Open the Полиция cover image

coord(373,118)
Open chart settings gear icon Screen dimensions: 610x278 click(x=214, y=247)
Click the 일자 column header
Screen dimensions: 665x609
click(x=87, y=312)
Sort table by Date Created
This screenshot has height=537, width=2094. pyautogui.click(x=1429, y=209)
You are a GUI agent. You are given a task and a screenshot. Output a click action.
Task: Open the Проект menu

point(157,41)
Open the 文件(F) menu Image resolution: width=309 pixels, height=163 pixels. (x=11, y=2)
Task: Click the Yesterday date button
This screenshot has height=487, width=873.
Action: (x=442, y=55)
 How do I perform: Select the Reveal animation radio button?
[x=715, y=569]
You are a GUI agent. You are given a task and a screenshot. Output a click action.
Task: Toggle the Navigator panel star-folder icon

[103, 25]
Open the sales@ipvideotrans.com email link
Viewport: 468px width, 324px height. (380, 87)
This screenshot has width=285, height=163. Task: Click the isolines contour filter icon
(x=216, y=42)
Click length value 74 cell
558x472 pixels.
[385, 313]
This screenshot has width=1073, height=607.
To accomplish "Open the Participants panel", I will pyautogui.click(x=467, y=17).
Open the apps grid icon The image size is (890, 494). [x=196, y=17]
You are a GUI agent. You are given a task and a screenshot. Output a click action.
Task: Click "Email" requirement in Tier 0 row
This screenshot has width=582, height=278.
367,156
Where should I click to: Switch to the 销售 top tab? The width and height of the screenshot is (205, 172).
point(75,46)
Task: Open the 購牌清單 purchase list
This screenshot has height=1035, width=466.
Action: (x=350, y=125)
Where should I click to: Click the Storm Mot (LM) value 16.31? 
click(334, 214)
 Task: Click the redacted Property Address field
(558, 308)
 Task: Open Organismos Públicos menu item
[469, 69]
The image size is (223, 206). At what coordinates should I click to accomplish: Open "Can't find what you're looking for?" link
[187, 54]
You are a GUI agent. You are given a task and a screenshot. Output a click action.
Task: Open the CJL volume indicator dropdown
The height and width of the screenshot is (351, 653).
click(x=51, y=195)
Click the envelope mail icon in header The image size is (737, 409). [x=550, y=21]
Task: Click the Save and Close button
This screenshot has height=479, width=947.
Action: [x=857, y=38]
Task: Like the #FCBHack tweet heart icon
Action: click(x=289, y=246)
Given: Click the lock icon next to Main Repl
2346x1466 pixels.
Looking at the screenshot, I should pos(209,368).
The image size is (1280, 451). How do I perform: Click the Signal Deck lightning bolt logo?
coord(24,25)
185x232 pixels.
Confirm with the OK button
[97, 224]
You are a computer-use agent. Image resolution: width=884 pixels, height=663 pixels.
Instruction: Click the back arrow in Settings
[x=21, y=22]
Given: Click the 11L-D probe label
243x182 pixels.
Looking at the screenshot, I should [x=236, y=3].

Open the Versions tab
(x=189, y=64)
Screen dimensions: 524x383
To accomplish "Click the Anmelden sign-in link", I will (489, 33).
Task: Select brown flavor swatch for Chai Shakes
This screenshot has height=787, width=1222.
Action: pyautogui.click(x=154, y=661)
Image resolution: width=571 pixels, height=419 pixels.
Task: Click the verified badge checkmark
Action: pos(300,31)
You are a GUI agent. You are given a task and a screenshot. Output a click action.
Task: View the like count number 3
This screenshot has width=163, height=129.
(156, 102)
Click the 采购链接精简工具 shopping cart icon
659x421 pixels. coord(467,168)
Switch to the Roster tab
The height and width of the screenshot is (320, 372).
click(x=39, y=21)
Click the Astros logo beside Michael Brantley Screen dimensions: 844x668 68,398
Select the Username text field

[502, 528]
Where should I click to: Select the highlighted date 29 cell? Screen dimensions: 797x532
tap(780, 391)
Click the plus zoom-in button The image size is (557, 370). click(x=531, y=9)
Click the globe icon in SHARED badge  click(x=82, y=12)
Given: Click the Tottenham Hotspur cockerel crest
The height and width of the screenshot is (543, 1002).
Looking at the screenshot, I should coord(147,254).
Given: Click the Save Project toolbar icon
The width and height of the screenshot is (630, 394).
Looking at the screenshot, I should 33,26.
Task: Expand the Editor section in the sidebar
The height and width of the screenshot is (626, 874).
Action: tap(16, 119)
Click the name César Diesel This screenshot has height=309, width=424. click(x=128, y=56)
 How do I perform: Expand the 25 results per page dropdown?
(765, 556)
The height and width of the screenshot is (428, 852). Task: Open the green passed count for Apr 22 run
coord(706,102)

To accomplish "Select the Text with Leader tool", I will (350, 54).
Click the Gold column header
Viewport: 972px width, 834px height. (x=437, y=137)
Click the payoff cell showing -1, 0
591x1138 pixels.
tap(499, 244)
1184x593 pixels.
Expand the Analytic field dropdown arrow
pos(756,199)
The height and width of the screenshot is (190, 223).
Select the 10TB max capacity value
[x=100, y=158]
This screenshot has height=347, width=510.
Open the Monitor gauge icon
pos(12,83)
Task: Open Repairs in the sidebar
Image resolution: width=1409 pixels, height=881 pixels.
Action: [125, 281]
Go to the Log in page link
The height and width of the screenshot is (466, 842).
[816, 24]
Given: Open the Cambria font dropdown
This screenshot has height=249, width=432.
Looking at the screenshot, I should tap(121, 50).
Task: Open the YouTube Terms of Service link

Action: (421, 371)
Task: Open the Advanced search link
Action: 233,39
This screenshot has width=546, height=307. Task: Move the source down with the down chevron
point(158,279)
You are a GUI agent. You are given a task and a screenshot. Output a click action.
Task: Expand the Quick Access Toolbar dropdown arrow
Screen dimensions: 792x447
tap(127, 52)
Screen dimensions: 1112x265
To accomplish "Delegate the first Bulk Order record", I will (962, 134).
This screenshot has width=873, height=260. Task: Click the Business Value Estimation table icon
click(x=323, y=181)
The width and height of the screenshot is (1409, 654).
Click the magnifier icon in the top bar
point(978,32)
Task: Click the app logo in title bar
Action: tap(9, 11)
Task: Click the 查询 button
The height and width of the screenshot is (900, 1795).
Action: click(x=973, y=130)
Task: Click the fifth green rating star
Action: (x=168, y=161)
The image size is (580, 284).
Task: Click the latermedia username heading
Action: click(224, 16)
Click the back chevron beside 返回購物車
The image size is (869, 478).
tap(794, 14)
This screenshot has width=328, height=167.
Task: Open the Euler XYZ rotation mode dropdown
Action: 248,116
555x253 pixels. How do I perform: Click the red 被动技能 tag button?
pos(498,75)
┄┄┄┄┄┄┄┄┄┄
Pull from the data each line where the string "Save" turns up.

Task: Click the Save and Close button
Given: Click the Save Project toolbar icon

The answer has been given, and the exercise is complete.